Every religion has had historical episodes of violence
Stabroek News
August 28, 2001

Dear Editor,

It must have been reassuring for many to read Shaun Samaroo's letter [ please note: link provided by LOSP web site ] to the press (SN Monday August 20th.) Mr. Samaroo said brotherly love, kindness and forgiveness are virtues extolled by "Christian thought."

Me, I need a bit more "Christian practise" and a little less of "Christian thought" to restore my confidence in the brotherly love Mr. Samaroo spoke about. Some modern Christians in Bosnia and Northern Ireland seem to have taken Jesus' words to heart when he said: "Think not that I am come to send peace on earth: I came not to send peace but a sword" Matt. 10:34.

It is believed that over two million people have been killed in Sudan as a conflict between Muslims and Christians rolled on without much "kindness and forgiveness." Here the faithful use famine as a weapon of extermination.

There are too many instances of violence, mayhem and murder involving all religions to recount here. And maybe there are instances of brotherly love also.

I, like Charles Darwin, believe that modern thought, which grew from the gradual enlightenment of human understanding, followed the progress of science and not the unchanging rules of religious dogma. Below I gave a few reasons for my belief.

Isn't it true that were we to adhere to religious thought we would still believe the earth to be flat and that it stood at the centre of the universe with the sun and planets revolving around it in fixed crystal spheres? Wouldn't we think that comets are the fireballs thrown in anger by the right hand of God and that these bodies are messengers of doom and despair?

Wouldn't we believe that ordinary events of nature (like earthquakes and storms, etc.) are due to divine punishment or caused by miracles, angels and demons who routinely intervene in such things? Would we have studied physics, chemistry and other sciences to understand such phenomena in a rational manner?

And how did the religious community treat those who endeavoured to use "God's gift" of an evolving intelligence? Copernicus had known since 1500 AD that the sun was at the centre of the solar system but fearing the wrath of the Church he kept his knowledge secret for over thirty years. Remember too Giordano Bruno, Galilei Galiler and many others who suffered for their scientific views.

One would believe that if religious dogma is the source of all truth the churches would have been on the cutting edge of science and not the persecutors of it.

Finally, I disagree with Mr.
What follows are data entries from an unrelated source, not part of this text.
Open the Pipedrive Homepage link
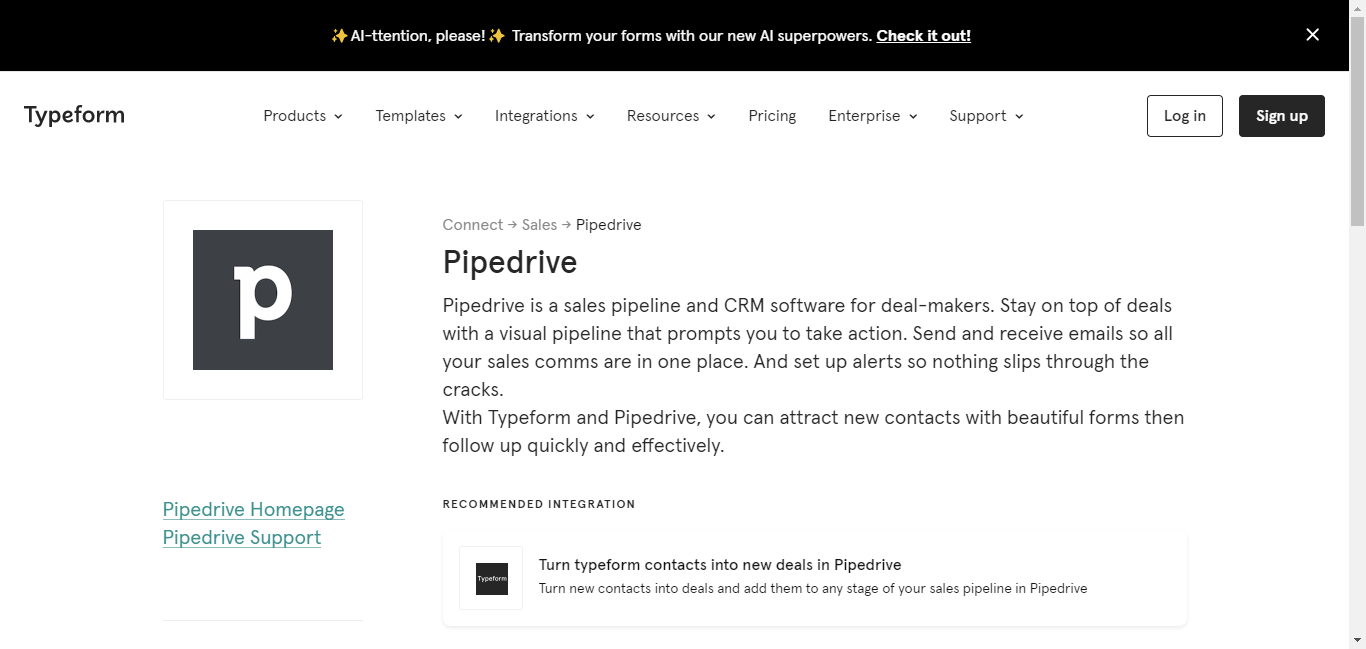This screenshot has height=649, width=1366. (x=253, y=509)
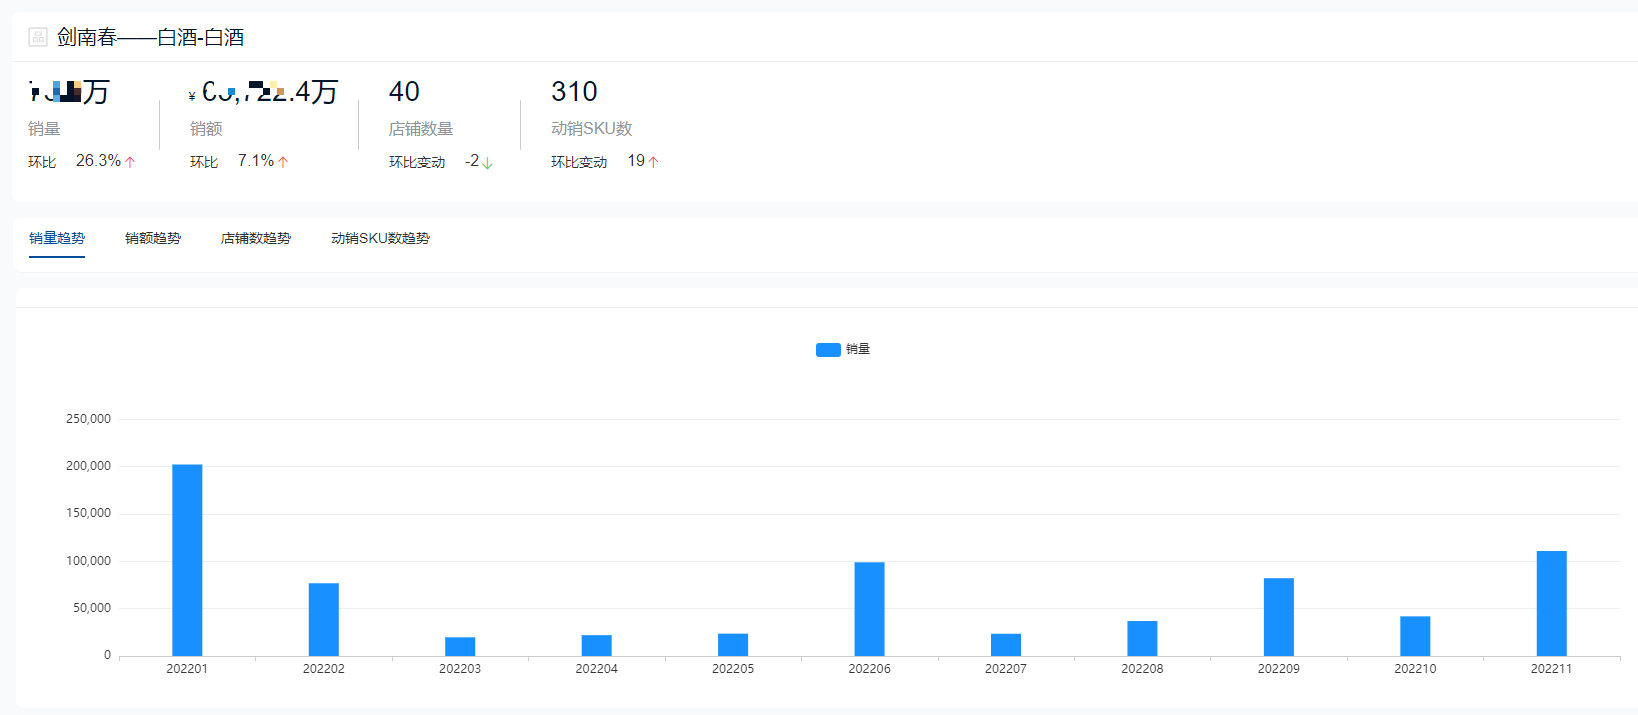The width and height of the screenshot is (1638, 715).
Task: Switch to the 销量趋势 tab
Action: click(x=57, y=238)
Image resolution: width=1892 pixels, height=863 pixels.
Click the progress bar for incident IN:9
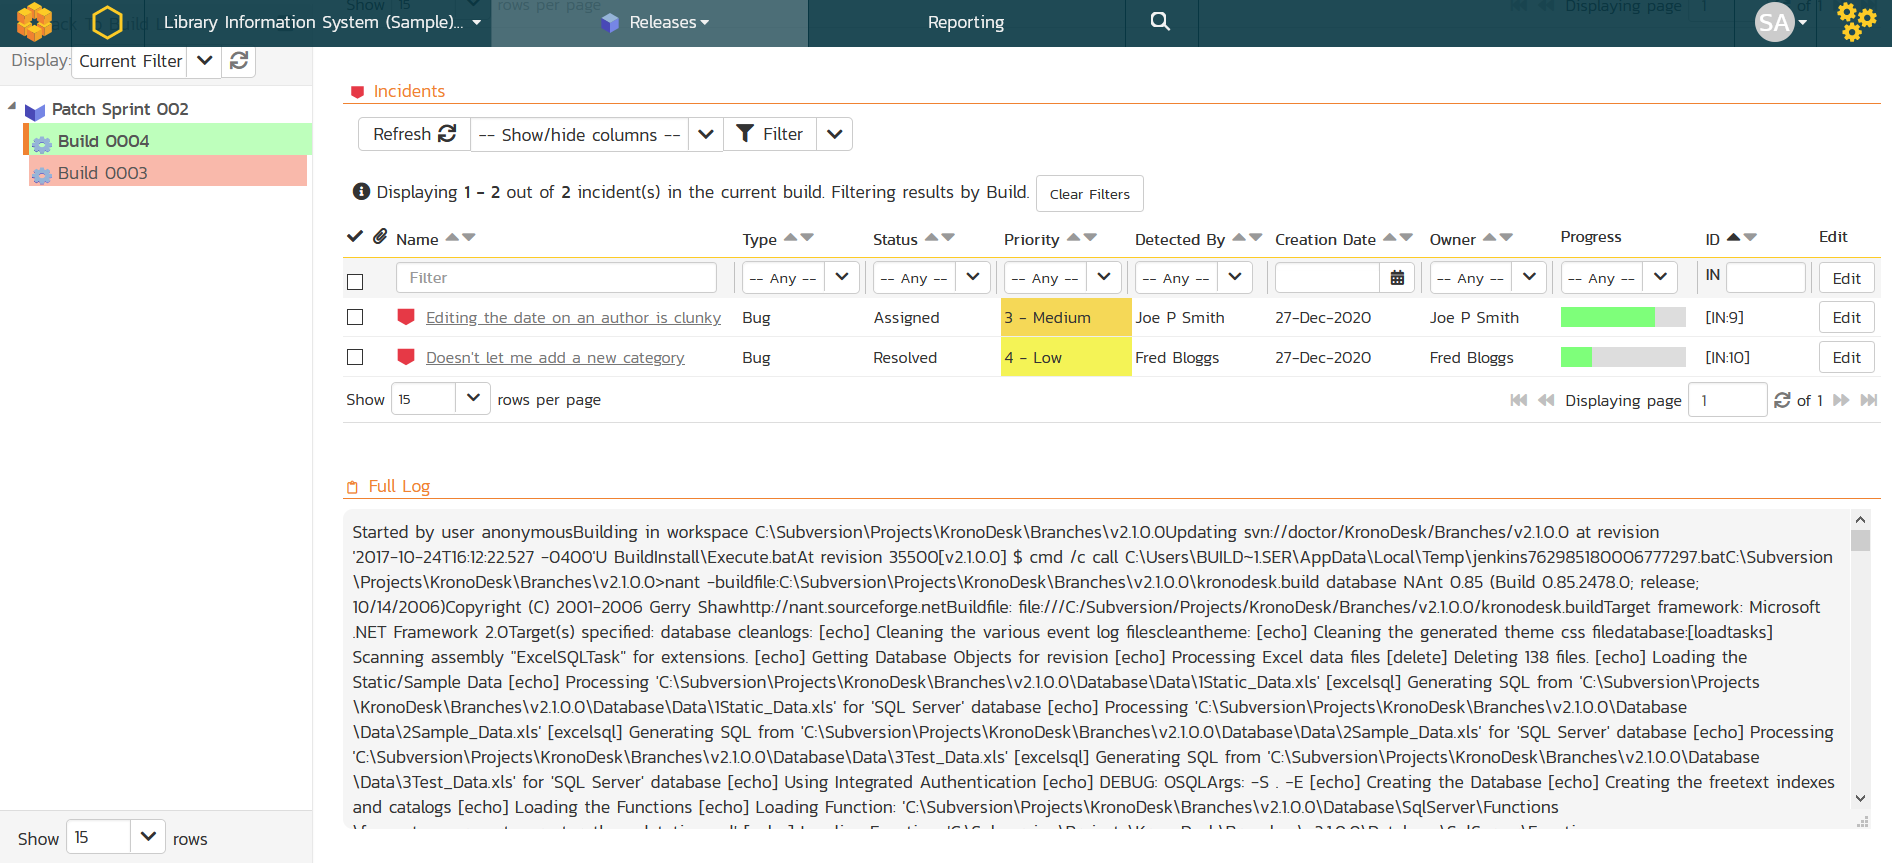coord(1622,317)
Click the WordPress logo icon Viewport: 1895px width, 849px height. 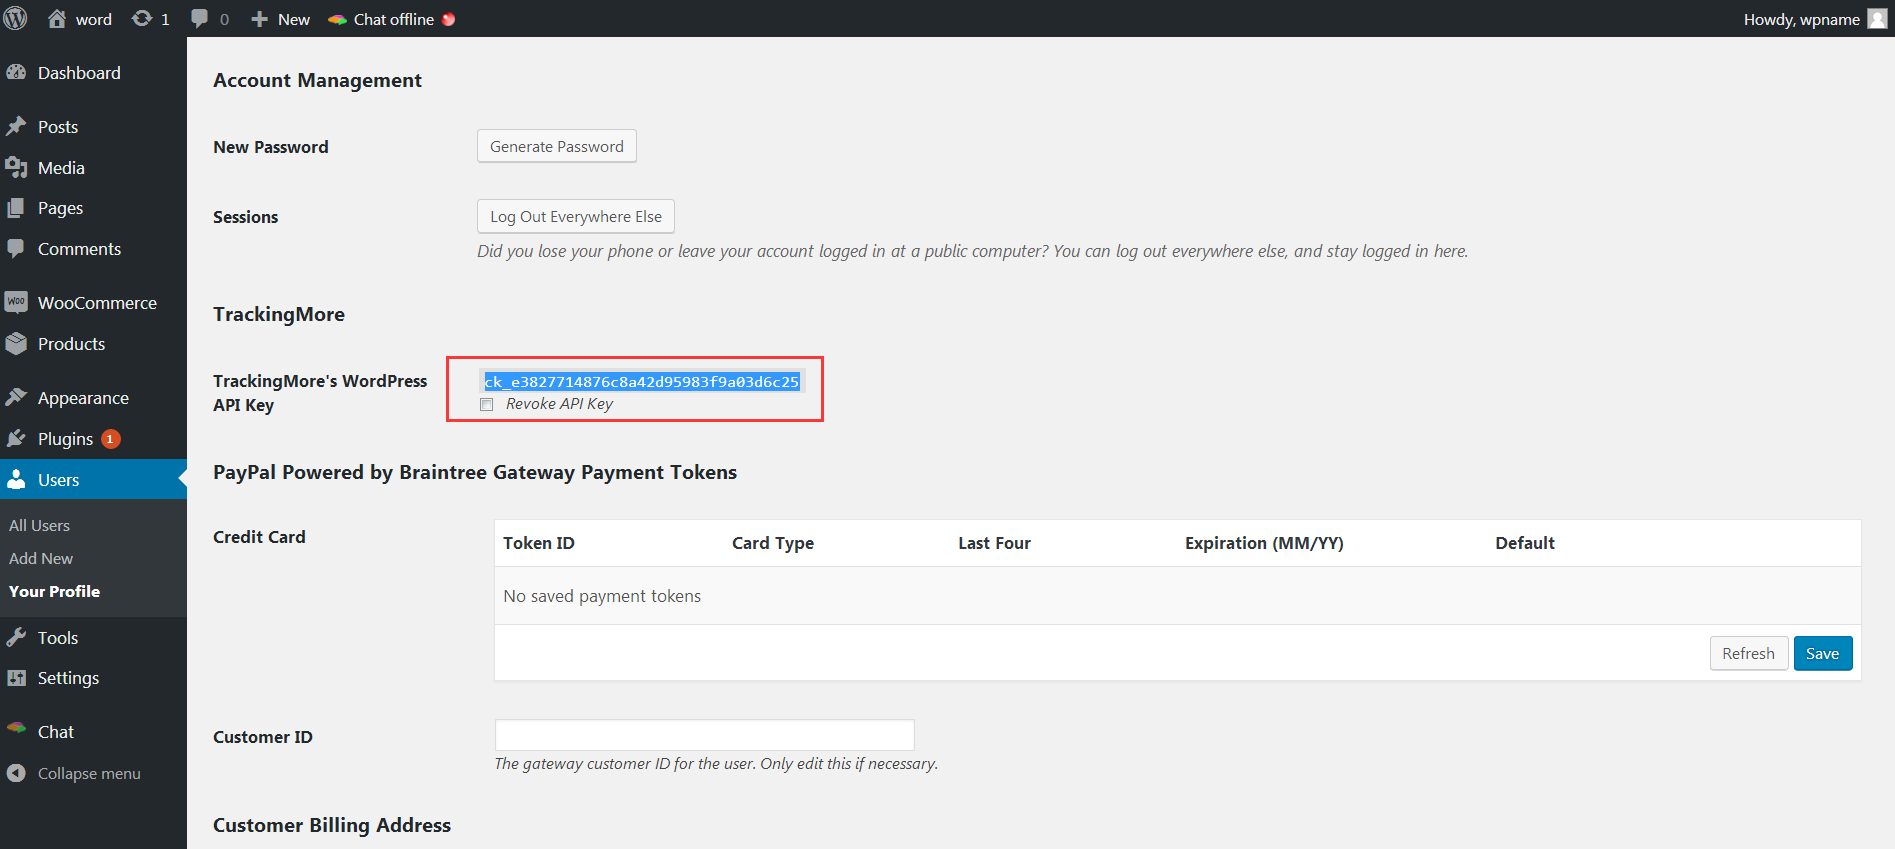click(x=16, y=19)
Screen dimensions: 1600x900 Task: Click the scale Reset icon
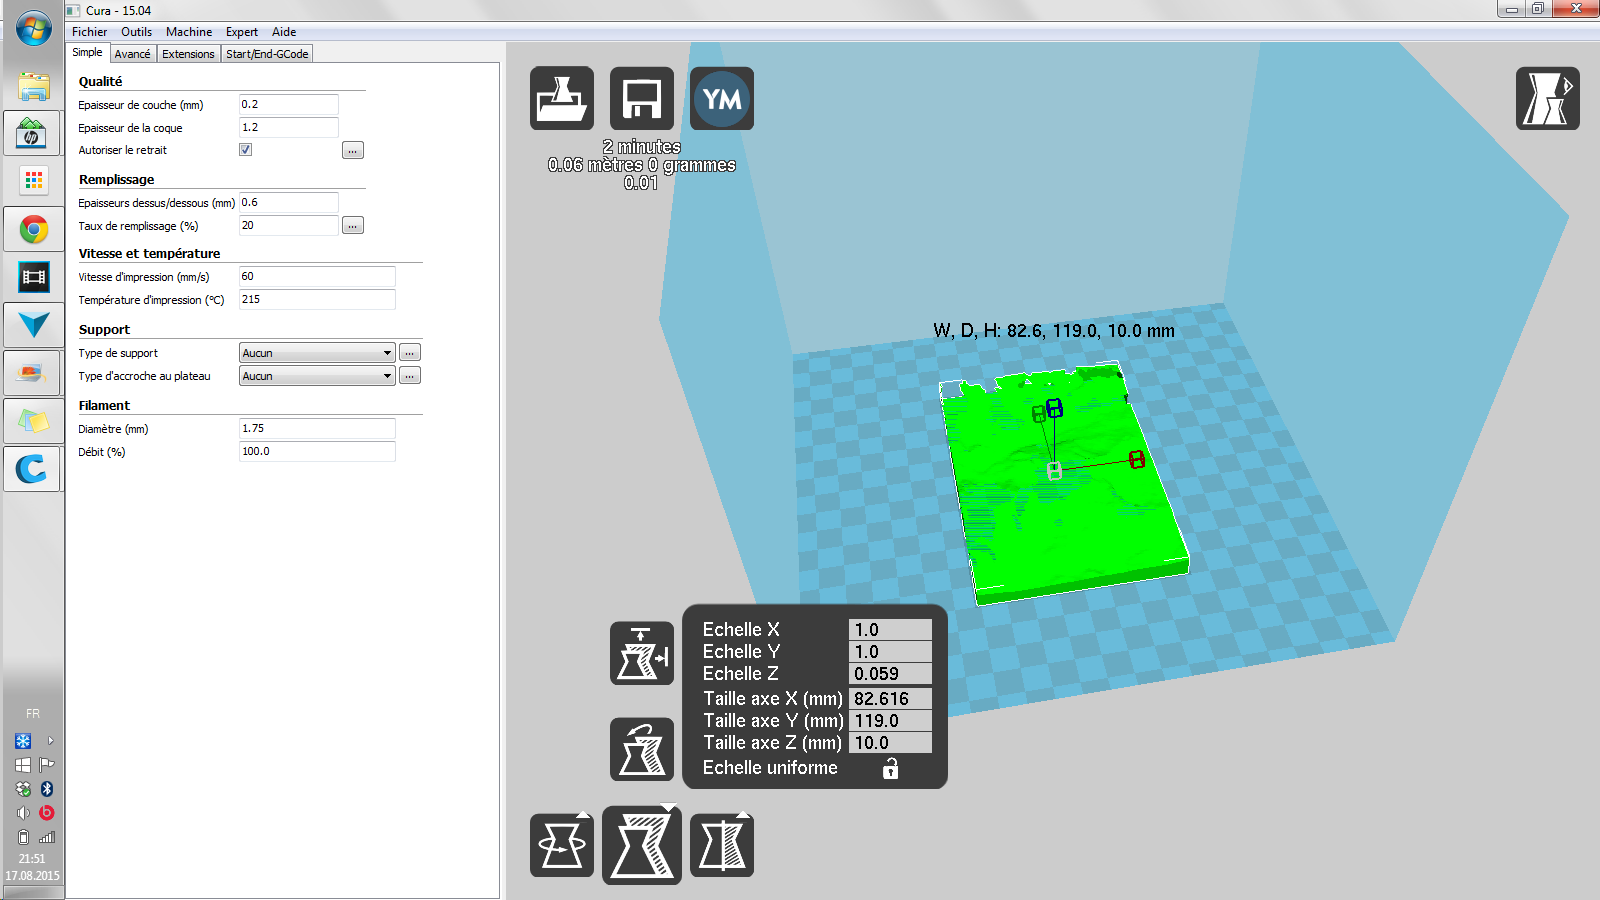click(x=642, y=749)
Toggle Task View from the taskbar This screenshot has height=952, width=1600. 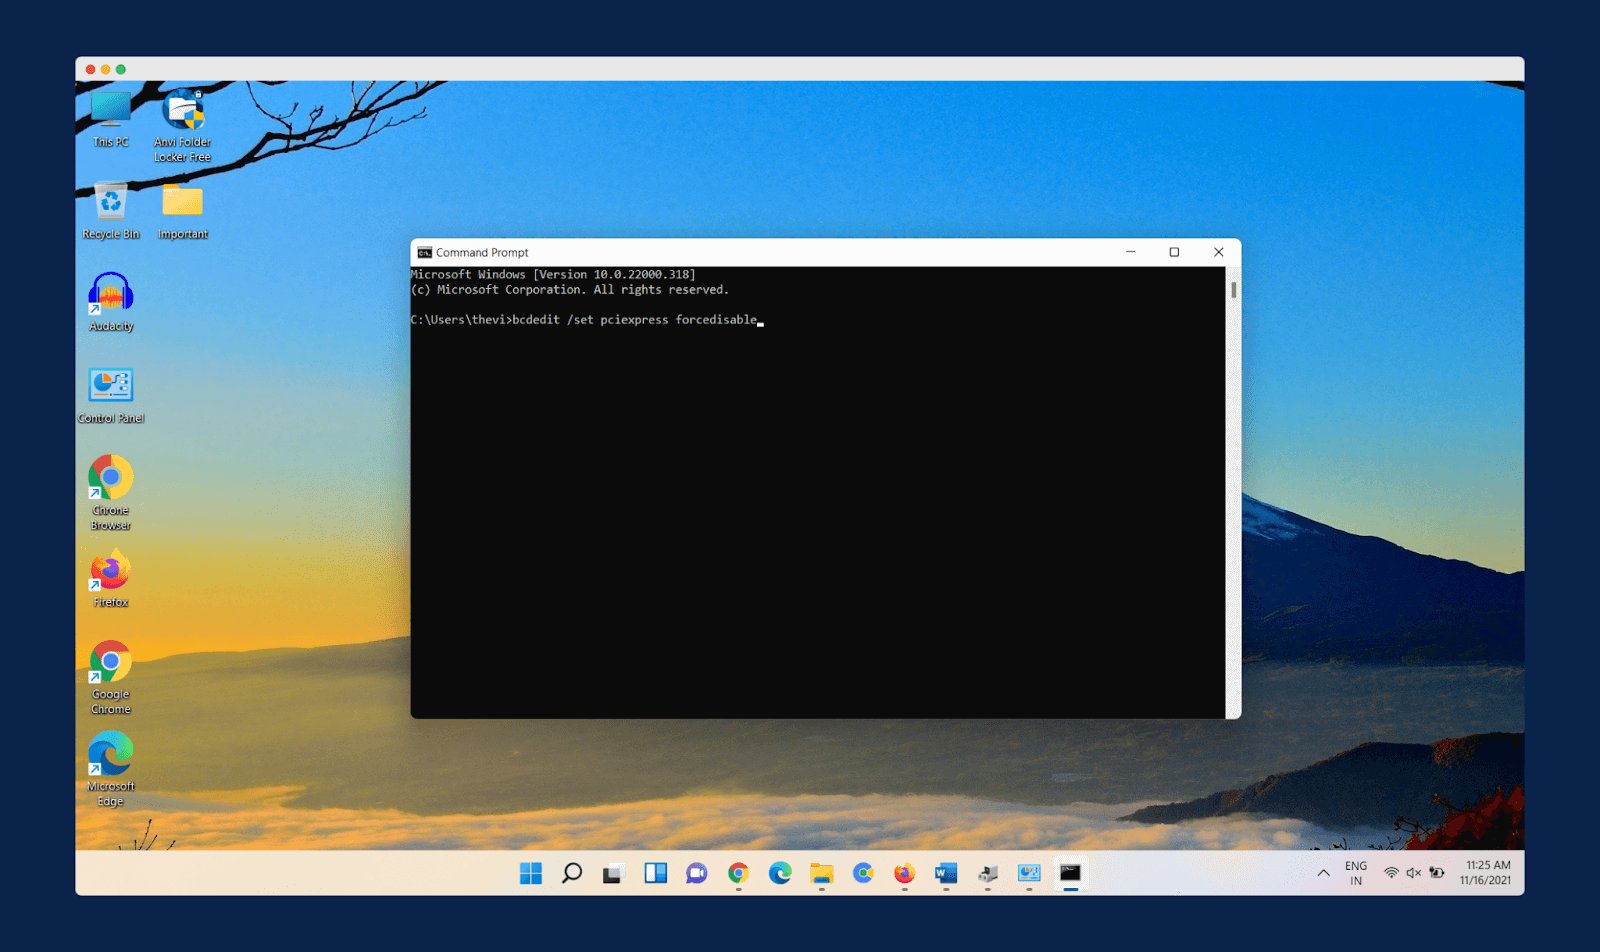[613, 873]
Samaroo that it was the power of Christ's message which prompted a change in Paul's life. Paul, who was called Saul, was a Jewish Pharisee (I'm not sure why Mr. Samaroo called him a tax collector) who disparaged Christ's message. In fact, Saul was the chief persecutor of those who

believed in Jesus. Saul considered this new sect a serious threat to Judaism.

Saul's conversion (together with his name change to Paul) was not based on Jesus' message but rather on a traumatic and terrifying event on the road to Damascus. Paul had an instant change of heart when he was struck blind and spoken to by Jesus. Immediately thereafter, Paul became an outstanding teacher of the faith and displayed a comprehension of every aspect of Christianity.